Film / Films

De onvolmaakte drie-eenheid

recensie: Les amours imaginaires

Les amours imaginaires is de tweede speelfilm van de jonge Canadese regisseur Xavier Dolan. Thema is de liefde, of verliefdheid, gevat in verscheidene vormen. De kracht van het debuut J’ai tué ma mère wordt niet gehaald, maar Dolan weet met een knappe mix van muziek, sfeer en beelden wel de roes van verliefdheid te vangen.

~

Francis (een rol van Dolan) en Marie (Monia Chokri) zijn vrienden en ontmoeten tijdens een etentje Nicolas (Niels Schneider), die onlangs in de stad is komen wonen. Nicolas is met zijn fijne gezicht en blonde krullen net een jonge god en zowel Marie als Francis voelen zich tot hem aangetrokken. Er ontstaat een vriendschap, voorzien van een broeierige spanning. Marie en Francis proberen Nicolas voor zich te winnen en troeven elkaar om beurten af. De vriendschap komt onder druk te staan en Nicolas trekt zijn eigen conclusies.

Dolan debuteerde in 2009 met J’ai tué ma mère, een semi-autobiografisch verhaal over een homoseksuele jongen die de strijd aangaat met zijn moeder. De film was een verbale eruptie, in zijn overdaad versterkt door de lange close-ups, in het oog springende decors en kostuums en het gebruik van muziek. Vet aangezet en theatraal, maar het werkte wonderwel met de complexe belevingswereld van een worstelende tiener. In Les amours imaginaires is de stijl identiek, maar de toon ingetogener. De woede heeft plaatsgemaakt voor verlangen. Dolan speelt net als in het debuut de hoofdrol, maar is als Francis de tegenpool van de vuurspuwende Hubert: dromerig en gevoelig. Ook Anne Dorval, die in J’ai tué ma mère de ondankbare moederrol vertolkte, is in een korte rol te zien.
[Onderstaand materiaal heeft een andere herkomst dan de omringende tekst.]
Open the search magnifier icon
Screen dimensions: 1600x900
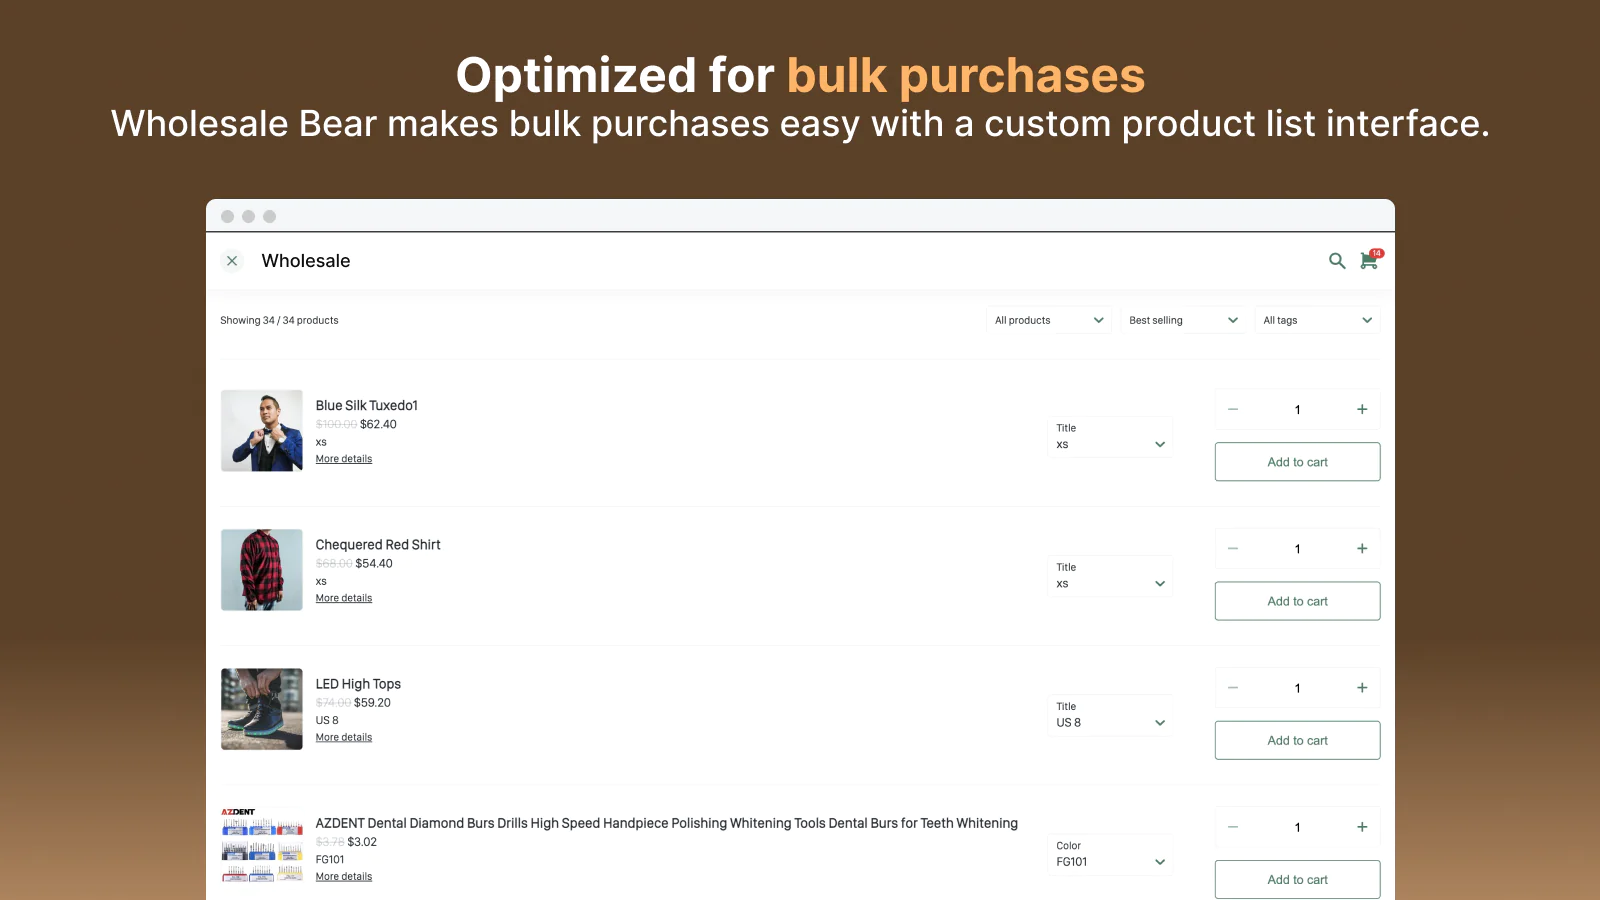click(x=1336, y=261)
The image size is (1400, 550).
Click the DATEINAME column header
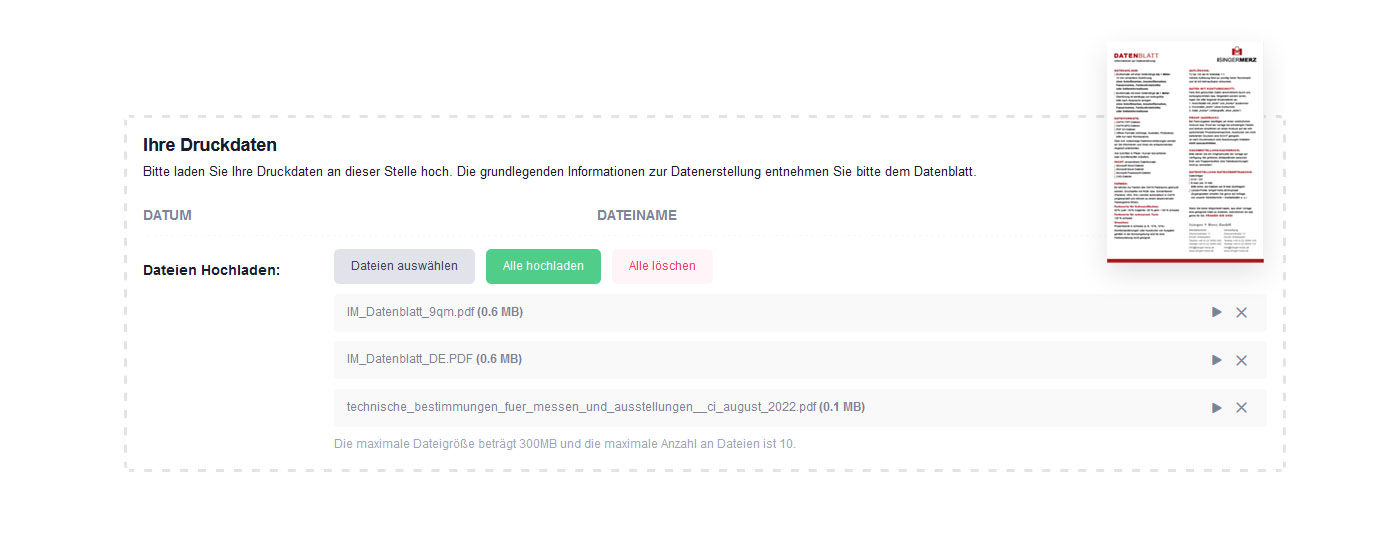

De film ademt een dromerige en artistieke sfeer. Alles, van een oud kopje tot een dure designertrui, heeft de aandacht van de camera. Marie lijkt met haar vintage kleding en dito haardracht en make-up gemodelleerd naar Anna Karina, de muze van Jean-Luc Godard. Niet gek als je bedenkt dat Godards Pierrot le Fou (1965, met Karina in de hoofdrol) in Dolans top tien van beste films aller tijden staat.

Sensueel en dramatisch

~

In Les amours imaginaires wordt veelvuldig gebruik gemaakt van lange shots, begeleid door muziek van onder andere The Knife, Vive la Fête en een Italiaanse uitvoering van Nancy Sinatra’s Bang Bang. Opvallend is dat Dolan de nummers vrijwel in zijn geheel laat horen en in het geval van Bang Bang zelfs herhaalt. Het geeft de film, die visueel al dramatisch en sensueel is, een extra lading mee. Alleen een seksscène van Francis, in groene tinten gefilmd en voorzien van klassieke muziek, is vrij banaal. 

De verhaallijn wordt zo nu en dan onderbroken door korte fragmenten met een aantal twintigers die vertellen over hun ervaringen in de liefde. Hiermee poogt Dolan zijn film een serieuze en soms hilarische draai te geven, als een greep uit het echte leven. Het voegt echter geen meerwaarde toe. Wat de film bijzonder maakt, is het — via kleurrijke beelden, pakkende decors en kleding en een hippe soundtrack — invoelbaar maken van de roes van verliefdheid. Om zich vervolgens in de tweede helft van de film te richten op de destructie. Relaties die kapot gaan, vriendschappen die niet meer hetzelfde zullen zijn. Maar het leven gaat door, ook voor Francis en Marie, en in het verrassende einde (met een gastrol voor de bekende Franse acteur Louis Garrel) lijkt er toch weer ruimte te zijn voor passie.

Les Amours Imaginaires is theatraal en uitgesproken, maar Dolan doet het allemaal met zoveel smaak dat daar tevens de kracht van de film ligt. Het debuut wordt niet geëvenaard, maar Dolan toont zich opnieuw een opvallend filmmaker met een eigen stempel.